By JOSE CARDENAS, EILEEN SCHULTE and LORRI HELFAND, Times Staff Writers
Published December 16, 2007


LARGO -- On Saturday morning, a 4-year-old opened an early Christmas gift in the safety of her home in Largo.

It was a tranquil scene considering the girl, Annie Pisanello, was the only survivor of a killer's horrifying rampage 24 hours earlier.

Annie was sleeping on the living room floor of her mother's apartment on Ulmerton Road about 6:40 a.m. Friday when Oliver Thomas Bernsdorff slipped in through a window.

He passed Annie on his way to a bedroom.

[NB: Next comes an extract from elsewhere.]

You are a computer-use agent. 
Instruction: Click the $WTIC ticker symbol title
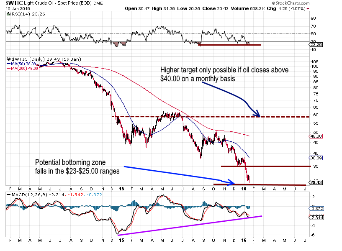click(14, 3)

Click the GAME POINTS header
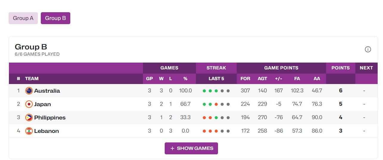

There, he fatally shot Annie's mother, Andrea Pisanello, 53, and her new girlfriend, Jennifer Renee Davis, 27. Bernsdorff left without harming Annie.

Raashon Mayers, 25, who lived directly above, heard Annie call "Mommy, Mommy" after the shots rang out.

"I don't really believe in divine intervention, but there was something there that protected Annie," Megan Szczepanik, Annie's biological mother and Pisanello's partner of eight years, said Saturday. "I believe that somebody had a hand in it."

Police say Bernsdorff, 36, shot Pisanello and his ex-wife Davis while they were in their bed at the Monterey Lakes Apartment complex in Largo.

He is also believed to have killed his and Davis' two children -- Magnus, 2, and Olivia, 4 -- at his Clearwater home. Bernsdorff then drove south and turned the gun on himself after crossing the Sunshine Skyway.

Dressed in a blue skirt and a green shirt, Annie behaved like a typical 4-year-old Saturday while playing at Szczepanik's Largo home. She skipped across the floor and ripped open the plastic cover of a present.

She has talked a bit about what she saw and heard with her mother and Szczepanik's mother and sister -- Connie Szczepanik and Valerie Meyer -- who arrived from St. Joseph, Mo.

"She said she heard a very loud noise and it smelled very bad," said Megan Szczepanik, 32. "She said she cried for her mommy and her mommy would not wake up. She said the police came to make sure she was okay."

Connie Szczepanik said Annie brings up Andrea Pisanello about every 20 minutes.

"Can we talk about Dre Dre now?" she quoted Annie as saying. "Dre Dre's dead."

The grandmother said she's trying to see the silver lining.

"It's a monstrous act," Connie Szczepanik said. "The only time he became human is when he stepped over Annie."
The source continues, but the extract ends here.